Problem to solve
Reproduce every entry exactly.

Data
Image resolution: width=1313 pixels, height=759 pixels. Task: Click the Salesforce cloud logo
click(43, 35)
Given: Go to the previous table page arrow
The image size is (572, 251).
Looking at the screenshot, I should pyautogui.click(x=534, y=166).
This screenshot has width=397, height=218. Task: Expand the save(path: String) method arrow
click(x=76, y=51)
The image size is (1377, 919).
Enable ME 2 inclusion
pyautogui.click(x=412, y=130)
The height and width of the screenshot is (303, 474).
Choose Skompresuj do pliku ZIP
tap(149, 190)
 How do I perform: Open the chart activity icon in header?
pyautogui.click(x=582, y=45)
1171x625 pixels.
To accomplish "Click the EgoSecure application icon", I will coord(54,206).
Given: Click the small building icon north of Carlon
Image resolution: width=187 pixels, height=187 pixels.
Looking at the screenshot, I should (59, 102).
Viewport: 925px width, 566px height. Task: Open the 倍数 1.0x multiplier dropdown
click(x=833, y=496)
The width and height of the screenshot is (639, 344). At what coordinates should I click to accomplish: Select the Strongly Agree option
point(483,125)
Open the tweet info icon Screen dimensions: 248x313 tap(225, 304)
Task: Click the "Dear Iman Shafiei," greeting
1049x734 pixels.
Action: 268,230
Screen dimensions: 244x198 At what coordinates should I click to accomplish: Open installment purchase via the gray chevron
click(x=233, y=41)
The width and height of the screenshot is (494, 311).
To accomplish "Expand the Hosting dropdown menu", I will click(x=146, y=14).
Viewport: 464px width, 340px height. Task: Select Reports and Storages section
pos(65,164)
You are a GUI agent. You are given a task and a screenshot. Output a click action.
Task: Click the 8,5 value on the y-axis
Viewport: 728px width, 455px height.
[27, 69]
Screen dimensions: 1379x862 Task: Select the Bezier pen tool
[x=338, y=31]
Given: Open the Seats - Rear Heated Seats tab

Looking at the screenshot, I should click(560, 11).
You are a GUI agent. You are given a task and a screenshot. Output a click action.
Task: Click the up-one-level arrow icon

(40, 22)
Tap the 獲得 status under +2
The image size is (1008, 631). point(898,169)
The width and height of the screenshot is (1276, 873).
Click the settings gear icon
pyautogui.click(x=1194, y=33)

Solution to this task
Image resolution: width=1313 pixels, height=759 pixels. Task: Click the Salesforce cloud logo
click(43, 35)
Given: Go to the previous table page arrow
The image size is (572, 251).
Looking at the screenshot, I should pyautogui.click(x=534, y=166).
This screenshot has width=397, height=218. Task: Expand the save(path: String) method arrow
click(x=76, y=51)
The image size is (1377, 919).
Enable ME 2 inclusion
pyautogui.click(x=412, y=130)
The height and width of the screenshot is (303, 474).
Choose Skompresuj do pliku ZIP
tap(149, 190)
 How do I perform: Open the chart activity icon in header?
pyautogui.click(x=582, y=45)
1171x625 pixels.
To accomplish "Click the EgoSecure application icon", I will coord(54,206).
Given: Click the small building icon north of Carlon
Image resolution: width=187 pixels, height=187 pixels.
Looking at the screenshot, I should (59, 102).
Viewport: 925px width, 566px height. Task: Open the 倍数 1.0x multiplier dropdown
click(x=833, y=496)
The width and height of the screenshot is (639, 344). At what coordinates should I click to accomplish: Select the Strongly Agree option
point(483,125)
Open the tweet info icon Screen dimensions: 248x313 tap(225, 304)
Task: Click the "Dear Iman Shafiei," greeting
1049x734 pixels.
Action: 268,230
Screen dimensions: 244x198 At what coordinates should I click to accomplish: Open installment purchase via the gray chevron
click(x=233, y=41)
The width and height of the screenshot is (494, 311).
To accomplish "Expand the Hosting dropdown menu", I will click(x=146, y=14).
Viewport: 464px width, 340px height. Task: Select Reports and Storages section
pos(65,164)
You are a GUI agent. You are given a task and a screenshot. Output a click action.
Task: Click the 8,5 value on the y-axis
Viewport: 728px width, 455px height.
[27, 69]
Screen dimensions: 1379x862 Task: Select the Bezier pen tool
[x=338, y=31]
Given: Open the Seats - Rear Heated Seats tab

Looking at the screenshot, I should click(560, 11).
You are a GUI agent. You are given a task and a screenshot. Output a click action.
Task: Click the up-one-level arrow icon

(40, 22)
Tap the 獲得 status under +2
The image size is (1008, 631). point(898,169)
The width and height of the screenshot is (1276, 873).
Click the settings gear icon
pyautogui.click(x=1194, y=33)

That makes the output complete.